You can now watch my 45-minute session introducing C++ AMP on channel9. You will also want to download the slides (pdf), because they are not readable in the recording.

C++ Accelerated Massive Parallelism

Wed, June 15, 2011, 09:16 AM under GPGPU | ParallelComputing

At AMD's Fusion conference Herb Sutter announced in his keynote session a technology that our team has been working on that we call C++ Accelerated Massive Parallelism (C++ AMP) and during the keynote I showed a brief demo of an app built with our technology. After the keynote, I go deeper into the technology in my breakout session. If you read both those abstracts, you'll get some information about what C++ AMP is, without being too explicit since we published the abstracts before the technology was announced.

You can find the official online announcement at Soma's blog post.

Here, I just wanted to capture the key points about C++ AMP that can serve as an introduction and an FAQ. So, in no particular order…

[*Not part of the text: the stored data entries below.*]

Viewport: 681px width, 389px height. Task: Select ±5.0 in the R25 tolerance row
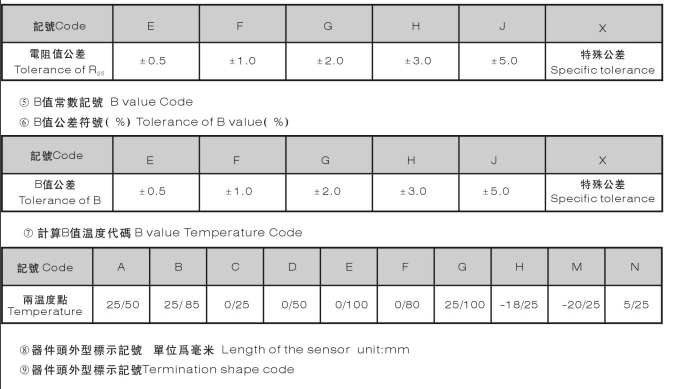pyautogui.click(x=502, y=61)
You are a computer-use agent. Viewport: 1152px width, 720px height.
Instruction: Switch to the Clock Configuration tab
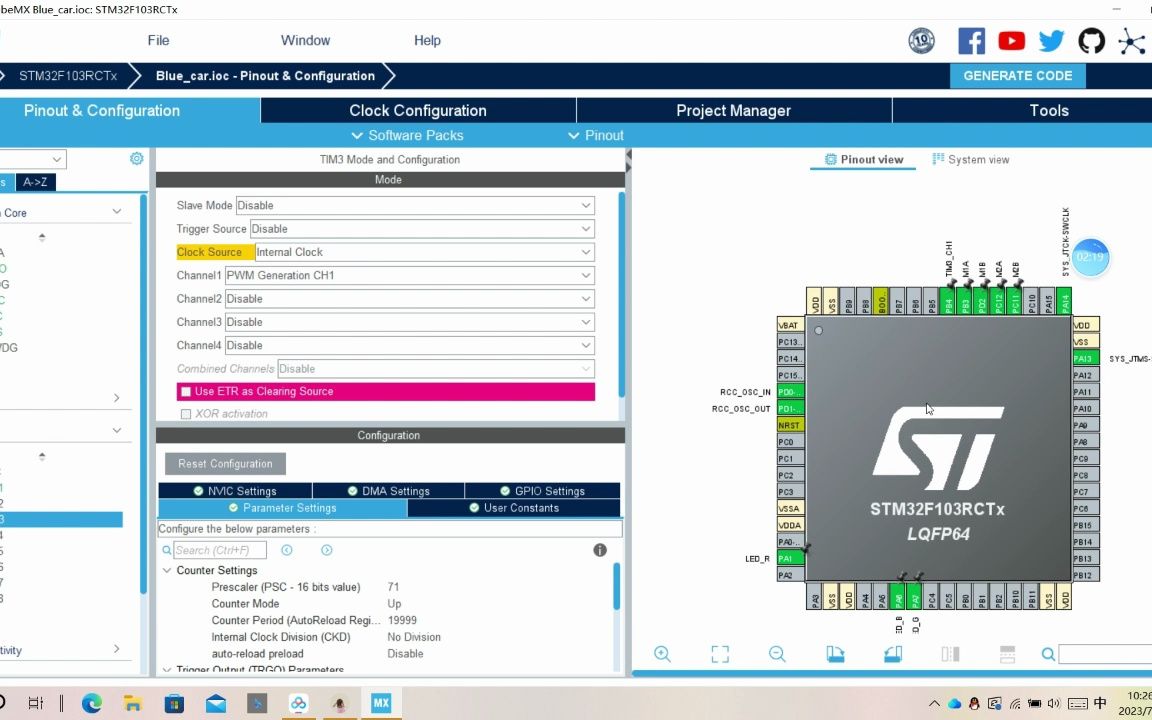tap(417, 110)
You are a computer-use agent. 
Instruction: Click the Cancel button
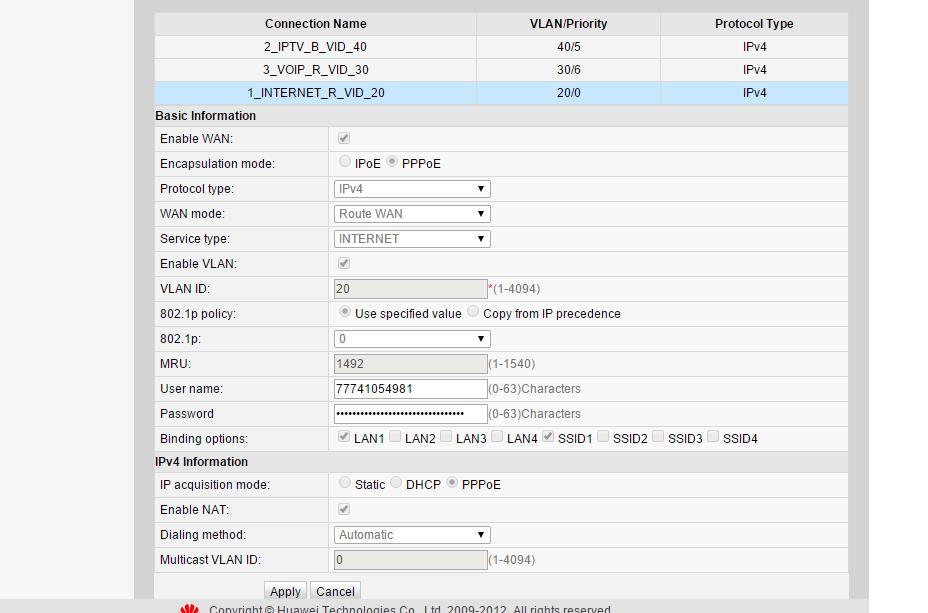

  1. lowers the barrier to entry for heterogeneous hardware programmability and brings performance to the mainstream, without sacrificing developer productivity or solution portability.
  2. is designed not only to help you address today's massively parallel hardware (i.e. GPUs and APUs), but it also future proofs your code investments with a forward looking design.
  3. is part of Visual C++. You don't need to use a different compiler or learn different syntax.
  4. is modern C++. Not C or some other derivative.
  5. is integrated and supported fully in Visual Studio 11. Editing, building, debugging, profiling and all the other goodness of Visual Studio work well with C++ AMP.
  6. provides an STL-like library as part of the existing concurrency namespace and delivered in the new amp.h header file.
  7. makes it extremely easy to work with large multi-dimensional data on heterogeneous hardware; in a manner that exposes parallelization.
  8. introduces only one core C++ language extension.
  9. builds on DirectX (and DirectCompute in particular) which offers a great hardware abstraction layer that is ubiquitous and reliable. The architecture is such, that this point can be thought of as an implementation detail that does not surface to the API layer.

Stay tuned on my blog for more over the coming months where I will switch from just talking about C++ AMP to showing you how to use the API with code examples…

Speaking at AMD Fusion conference

Thu, June 9, 2011, 05:44 PM under Events | ParallelComputing

UPDATE: C++ AMP session recording and slides now available.

Next Wednesday at 2pm I will be presenting a session at the AMD Fusion developer summit in Bellevue, Washington State.

For more on this conference please visit the official website. If you filter the catalog by 'Speaker Last Name' to "Moth", you'll find my talk.

For your convenience, below is the title and abstract

Blazing-fast code using GPUs and more, with Microsoft Visual C++

To get full performance out of mainstream hardware, high-performance code needs to harness, not only multi-core CPUs, but also GPUs (whether discrete cards or integrated in the processor) and other compute accelerators to achieve orders-of-magnitude speed-up for data parallel algorithms. How can you as a C++ developer fully utilize all that heterogeneous hardware from your Visual Studio environment? How can your code benefit from this tremendous performance boost without sacrificing your developer productivity or the portability of your solution? The answers will be presented in this session that introduces a new technology from Microsoft.

Hope to see many of you there!